====== TEXT FOR ANALYSIS ======
I have worked on projects that launched on Lockheed satellites and Northrop rockets. Somehow I don't think you would be any more believing if I had worked at Boeing.
The people who build and operate the weather satellites have worked extensively with people from the Apollo missions. The companies and universities involved are massively intertwined. Sure some scientist could come up with a crappy or fraudulent analysis of data after the fact; but the projects all generally work unless one blows up like Challenger or some failed rocket launch.
The current major NOAA satellite generation, GOES-R, operates at 22,000 miles in altitude. There's one over the Eastern US coast and one over the Western US coast.
The GOES-R Series (a collaboration of NOAA and NASA) is the Western Hemisphere’s most advanced weather-monitoring satellite system.
www.goes-r.gov
If they were at 100,000ft that'd be off by a factor of over 1,000. None of the instruments on the satellites would work and we wouldn't be able to see the view that they have from that low altitude. There would be no way to control the satellites from their positions if they were at 100,000ft.
I watched the second one lift off at Cape Canaveral on a ULA rocket. So then the satellite would have to not "really" be aboard or something.
The satellites being at 100,000ft would mean that:
- Everything in mission operations rooms are wrong; in fact you couldn't even communicate with most of the satellites from where the mission operations room is.
======
[TASK OBJECTIVE]:
Carry the post about weather satellite altitudes onward from the point where it stops. The lines after this point are separate material with no connection to the text.
====== RECORDED DATA ======
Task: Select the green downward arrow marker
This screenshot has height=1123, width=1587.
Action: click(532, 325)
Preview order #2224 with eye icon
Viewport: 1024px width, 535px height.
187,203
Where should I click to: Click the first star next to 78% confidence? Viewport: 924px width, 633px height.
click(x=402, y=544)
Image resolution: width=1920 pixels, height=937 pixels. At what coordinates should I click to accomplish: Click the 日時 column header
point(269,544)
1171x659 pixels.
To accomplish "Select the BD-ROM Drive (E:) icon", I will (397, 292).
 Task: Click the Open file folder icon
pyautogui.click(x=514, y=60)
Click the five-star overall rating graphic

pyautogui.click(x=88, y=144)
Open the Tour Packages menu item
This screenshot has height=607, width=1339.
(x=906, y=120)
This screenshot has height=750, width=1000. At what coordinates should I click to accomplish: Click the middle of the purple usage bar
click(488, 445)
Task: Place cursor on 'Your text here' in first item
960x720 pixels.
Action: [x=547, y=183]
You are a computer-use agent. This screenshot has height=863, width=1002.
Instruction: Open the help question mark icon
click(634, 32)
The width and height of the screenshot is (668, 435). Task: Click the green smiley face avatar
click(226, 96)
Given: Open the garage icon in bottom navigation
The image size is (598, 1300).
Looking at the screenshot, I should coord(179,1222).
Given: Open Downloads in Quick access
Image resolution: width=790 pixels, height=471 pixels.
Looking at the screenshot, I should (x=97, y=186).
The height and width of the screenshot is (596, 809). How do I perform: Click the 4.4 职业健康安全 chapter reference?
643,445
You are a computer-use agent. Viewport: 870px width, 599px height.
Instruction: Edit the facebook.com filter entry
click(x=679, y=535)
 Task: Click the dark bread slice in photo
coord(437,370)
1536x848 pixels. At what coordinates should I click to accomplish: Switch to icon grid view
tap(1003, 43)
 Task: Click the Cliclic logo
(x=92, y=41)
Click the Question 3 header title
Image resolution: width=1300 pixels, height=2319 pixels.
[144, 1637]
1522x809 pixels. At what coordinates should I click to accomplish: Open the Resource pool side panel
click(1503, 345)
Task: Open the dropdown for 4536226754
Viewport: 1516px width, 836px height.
======
[OUTPUT FOR THIS TASK]:
- The engineers I know and worked with are wrong about everything they do, and also oblivious to the fact that all of their careers are beyond false
- Someone intercepts the radio signals and somehow includes transmissions that they are operating a "fake" satellite, and then feeds them enormous streams of data for decades in some instances. This fake data is so convincing that they believe it for their entire careers and none of them can figure it out
- One satellite orbits the earth something like 7x per day. If it was only at 100,000ft it'd be quickly incinerated by the atmosphere traveling that fast.
- Every member of my family is wrong about everything they did in aerospace; their careers there are 100% false, yet they also successfully built things like radiation therapy machines, or missiles.
It'd be easier for me to believe that we are in a simulation like The Matrix.
Would any of you consider ever visiting an Aerospace lab and taking a tour? You could visit a NASA facility or any number of public labs at major US universities. Then you could point out to the tour guide which missions are fake and which are real and how you figured that out.